L'article 803 du Code de procédure pénale stipule que les détenus doivent être minutieusement fouillés avant les transfèrements. Mais il précise aussi qu'ils ne peuvent être soumis au port des menottes ou des entraves que s'ils sont susceptibles de prendre la fuite ou s'ils sont considérés comme dangereux pour autrui ou pour eux-mêmes. Il appartient donc aux policiers ou aux gendarmes de l'escorte de faire preuve de discernement.
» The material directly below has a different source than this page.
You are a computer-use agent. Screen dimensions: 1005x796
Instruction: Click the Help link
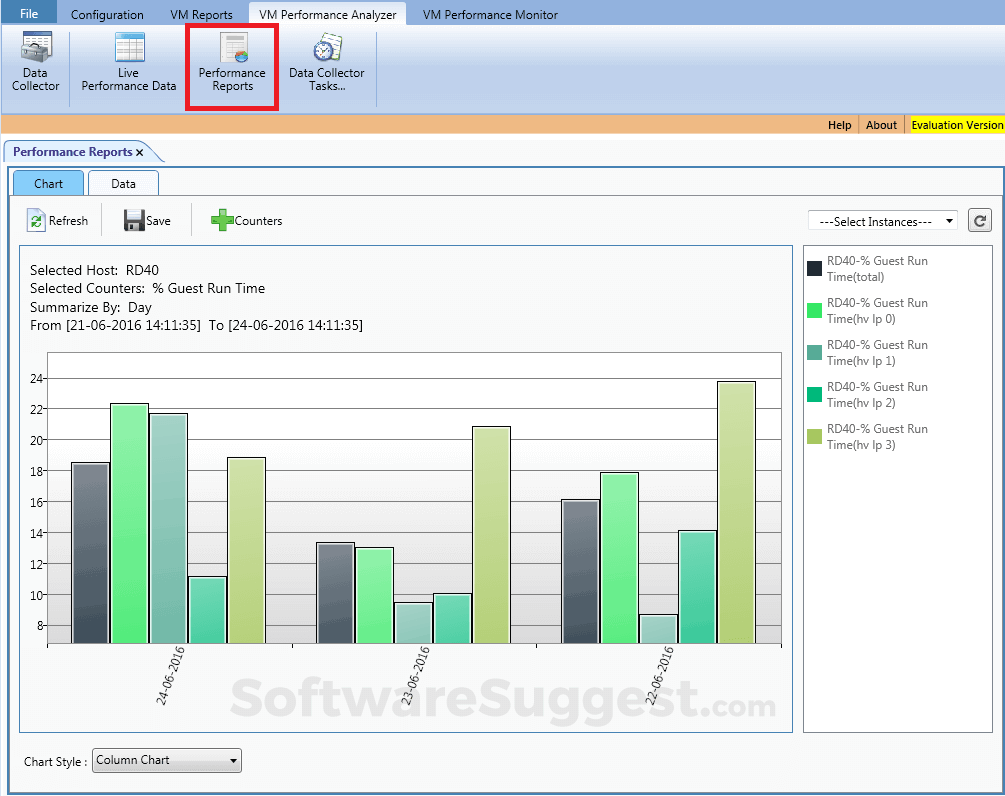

Une qualité que n'a pas manifestée le fonctionnaire bordelais qui, en mai 2007, a menotté dans le dos le détenu poitevin alors qu'il était allongé sur un brancard sanitaire.
« Aucun risque sérieux »
« Il ne pouvait ignorer la pénibilité qu'une telle position devait nécessairement entraîner », souligne le tribunal en observant qu'il a aussi refusé l'utilisation des entraves dont disposaient les ambulanciers. Une attitude d'autant plus incompréhensible que l'intéressé « ne présentait manifestement pas de risque sérieux d'évasion ou de trouble à l'ordre public ».
Plutôt que d'opter pour un règlement à l'amiable, le ministère de la Justice a mobilisé ses services juridiques en essayant de se défausser sur le ministère de l'Intérieur, l'extraction et la garde du détenu relevant de l'autorité préfectorale. Une manœuvre dilatoire qui a fait long feu, la juridiction ayant estimé que quoi qu'il en soit, l'État était responsable.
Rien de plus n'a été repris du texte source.